The serpent (the American rattlesnake) restrains the water by coiling itself into a sac to hold up the rain and so prevent it from reaching the earth. In the various American codices this episode is depicted in as great a variety of forms as the Vedic poets of India described when they sang of the exploits of Indra. The Maya Chac is, in fact, Indra transferred to the other side of the Pacific and there only thinly disguised by a veneer of American stylistic design.

But the Aztec god Tlaloc is merely the Chac of the Maya people transferred to Mexico. Schellhas declares that the "god B," the "most common figure in the codices," is a "universal deity to whom the most varied elements, natural phenomena, and activities are subject". "Many authorities consider God B to represent Kukulkan, the Feathered Serpent, whose Aztec equivalent is Quetzalcoatl. Others identify him with Itzamna, the Serpent God of the East, or with Chac, the Rain God of the four quarters and the equivalent of Tlaloc of the Mexicans."[144]

From the point of view of its Indian analogies these confusions are peculiarly significant, for the same phenomena are found in India. The snake and the dragon can be either the rain-god of the East or the enemy of the rain-god; either the dragon-slayer or the evil dragon who has to be slain. The Indian word Nâga, which is applied to the beneficent god or king identified with the cobra, can also mean "elephant," and this double significance probably played a part in the confusion of the deities in America.

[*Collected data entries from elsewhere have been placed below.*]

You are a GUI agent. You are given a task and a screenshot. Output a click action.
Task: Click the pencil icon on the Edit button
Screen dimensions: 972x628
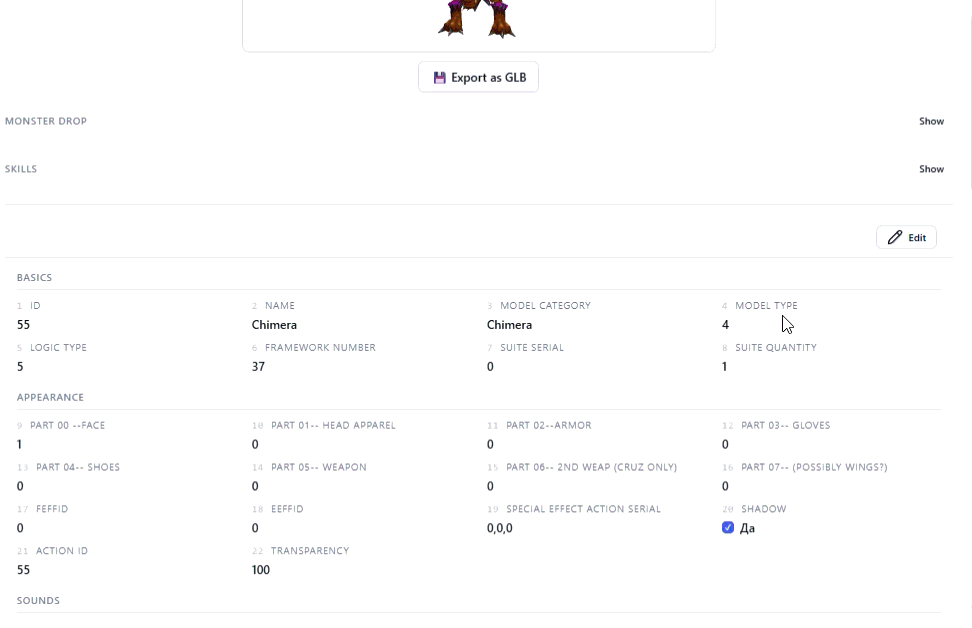point(895,238)
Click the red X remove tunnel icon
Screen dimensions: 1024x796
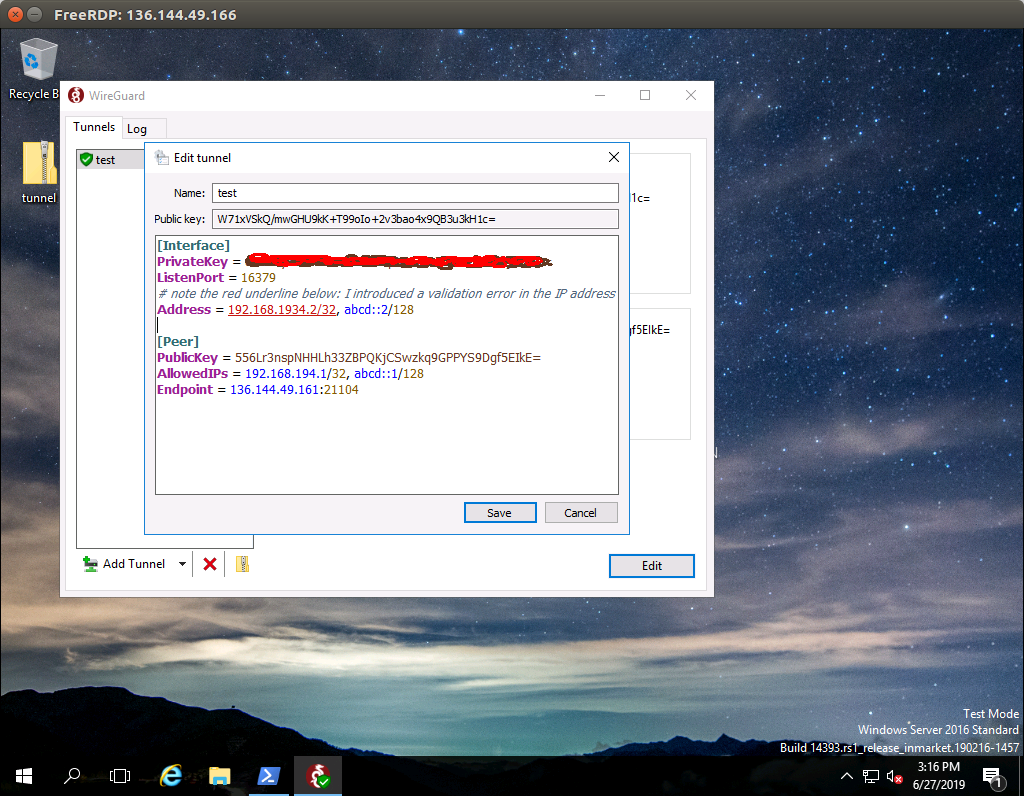tap(210, 564)
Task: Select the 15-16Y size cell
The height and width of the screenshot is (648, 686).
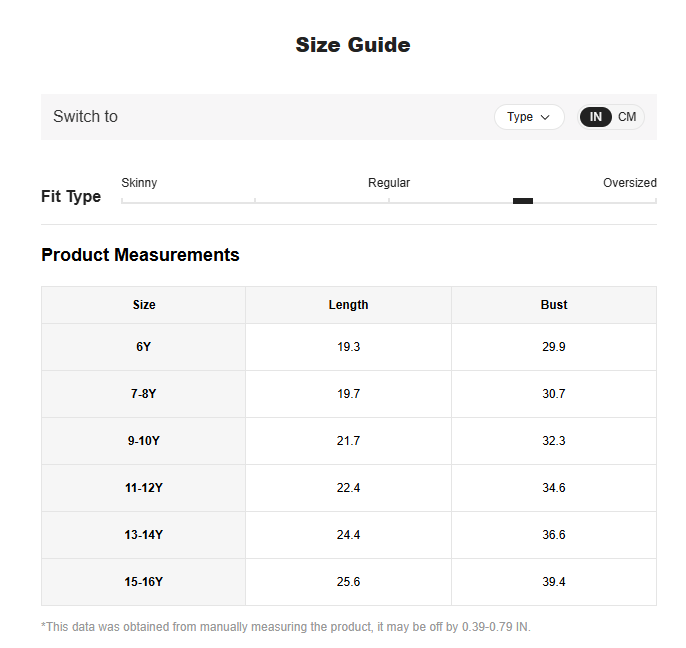Action: 144,582
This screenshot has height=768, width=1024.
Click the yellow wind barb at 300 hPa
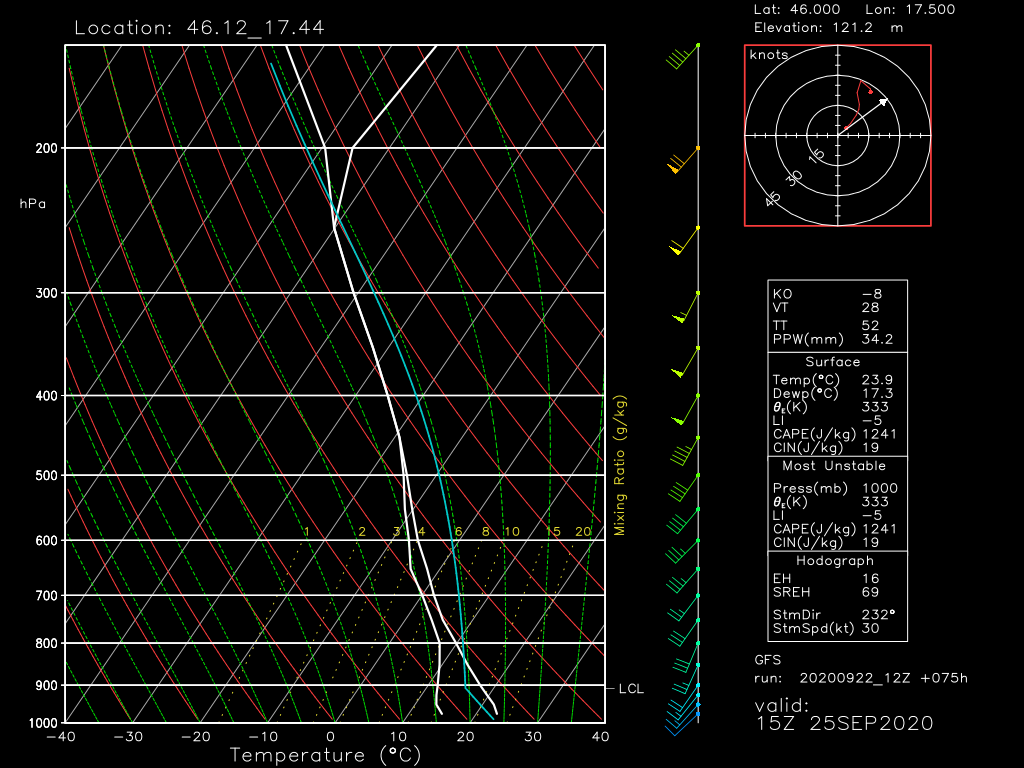coord(686,309)
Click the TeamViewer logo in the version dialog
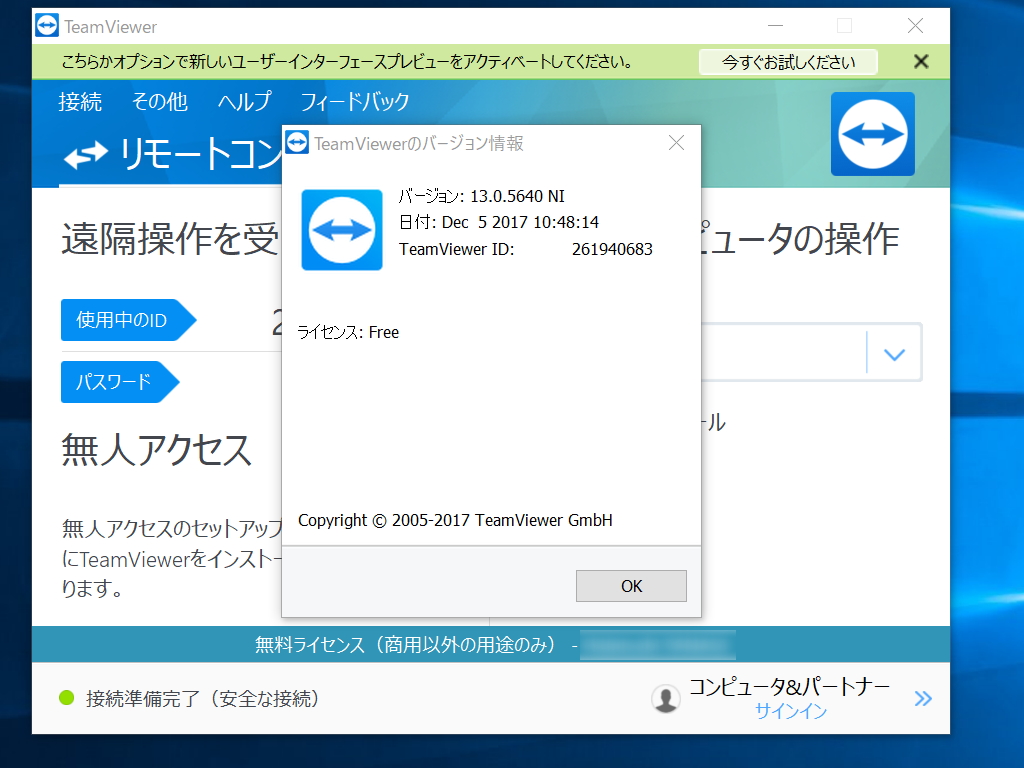This screenshot has height=768, width=1024. pyautogui.click(x=341, y=231)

In the Dresden Codex the elephant-headed god is represented in one place grasping a serpent, in another issuing from a serpent's mouth, and again as an actual serpent (Fig. 13). Turning next to the attributes of these American gods we find that they reproduce with amazing precision those of Indra. Not only were they the divinities who controlled rain, thunder, lightning, and vegetation, but they also carried axes and thunderbolts (Fig. 13) like their homologues in the Old World. Like Indra, Tlaloc was intimately associated with the East and with the tops of mountains, where he had a special heaven, reserved for warriors who fell in battle and women who died in childbirth. As a water-god also he presided over the souls of the drowned and those who in life suffered from dropsical affections. Indra also specialized in the same branch of medicine.

In fact, if one compares the account of Tlaloc's attributes and achievements, such as is given in Mr. Joyce's "Mexican Archæology" or Professor Seler's monograph on the "Codex Vaticanus," with Professor Hopkins's summary of Indra's character ("Religions of India") the identity is so exact, even in the most arbitrary traits and confusions with other deities' peculiarities, that it becomes impossible for any serious investigator to refuse to admit that Tlaloc and Chac are merely American forms of Indra. Even so fantastic a practice as the representation of the American rain-god's face as composed of contorted snakes[145] finds its analogy in Siam, where in relatively recent times this curious device was still being used by artists.[146]

"As the god of fertility maize belonged to him [Tlaloc], though not altogether by right, for according to one legend he stole it after it had been discovered by other gods concealed in the heart of a mountain."[147] Indra also obtained soma from the mountain by similar means.[148]

In the ancient civilization of America one of the most prominent deities was called the "Feathered Serpent," in the Maya language, Kukulkan, Quiché Gukumatz, Aztec Quetzalcoatl, the Pueblo "Mother of Waters". Throughout a very extensive part of America the snake, like the Indian Nâga, is the emblem of rain, clouds, thunder and lightning. But it is essentially and pre-eminently the symbol of rain; and the god who controls the rain, Chac of the Mayas, Tlaloc of the Aztecs, carried the axe and the thunderbolt like his homologues and prototypes in the Old World. In America also we find reproduced in full, not only the legends of the antagonism between the thunder-bird and the serpent, but also the identification of these two rivals in one composite monster, which, as I have already mentioned, is seen in the winged disks, both in the Old World and the New.[149] Hardly any incident in the history of the Egyptian falcon or the thunder-birds of Babylonia, Greece or India, fails to reappear in America and find pictorial expression in the Maya and Aztec codices.